Joaquín Maurín Juliá (or Joaquim Maurín in Catalan; 12 January 1896—5 November 1973) was a Spanish Communist politician and revolutionary, leader of the Workers and Peasants Bloc (BOC) and of the Workers' Party of Marxist Unification (POUM). He was active mainly in Catalonia.
Born in Bonansa, Huesca (Aragon), Maurín engaged in revolutionary politics from early youth, standing trial on several occasions. After law studies, he practiced in Lleida (Catalonia), where he became affiliated with the Anarchist trade union Confederación Nacional del Trabajo (CNT). In 1920, Joaquín Maurín was elected local secretary for the CNT, as well as the editor of its weekly Lucha Social. In 1921, he represented the movement at the Profintern Congress in Moscow, the capital of Bolshevist Russia. Upon his return, he was elected general secretary of the CNT, shortly before being arrested and detained (February 1922). After his release, Joaquín Maurín founded the Comités Sindicalistas Revolucionarios ("Revolutionary Trade Union Committees") as a Bolshevik group within the CNT. He also gave the Committees their own press tribune, La Batalla (in December).

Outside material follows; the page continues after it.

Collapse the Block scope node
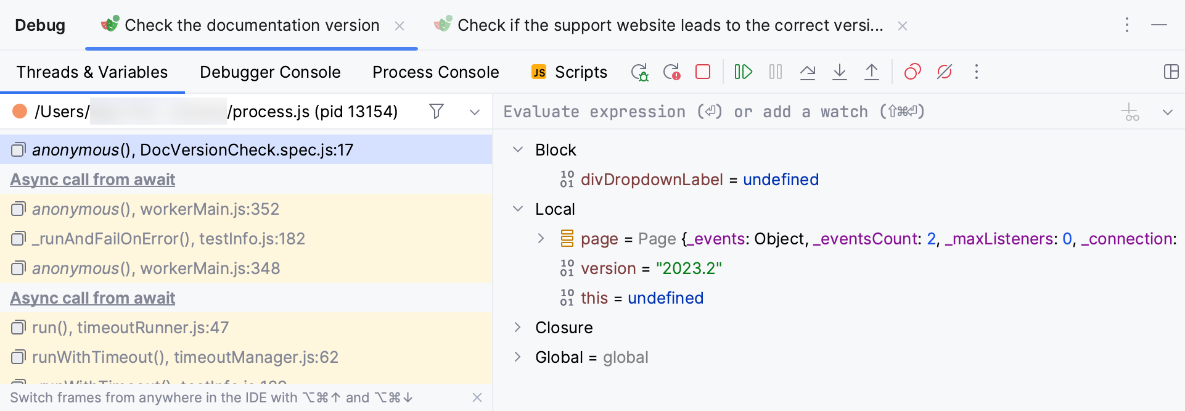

In 1924, he led his La Batalla into a merger with the Communist Party of Spain, taking charge of organizing the latter's local wing, the Catalan-Balearic Communist Federation (FCCB). During the crackdown on opposition parties ordered by dictator Miguel Primo de Rivera, Maurín was arrested and jailed (January 1925). He was released in 1927, opting to leave Spain for Paris. However, he returned to Barcelona in 1930, and worked for the reanimation of La Batalla in the months before the proclamation of the Second Spanish Republic (early 1931). He became opposed to Stalinist policies in the Soviet Union, taking a stand which saw him grouped with the emergent international Right Opposition. He split with the Spanish Communist Party, leading the FCCB into independent politics (the wing’s place in the Stalinist body was quickly taken over by the Communist Party of Catalonia).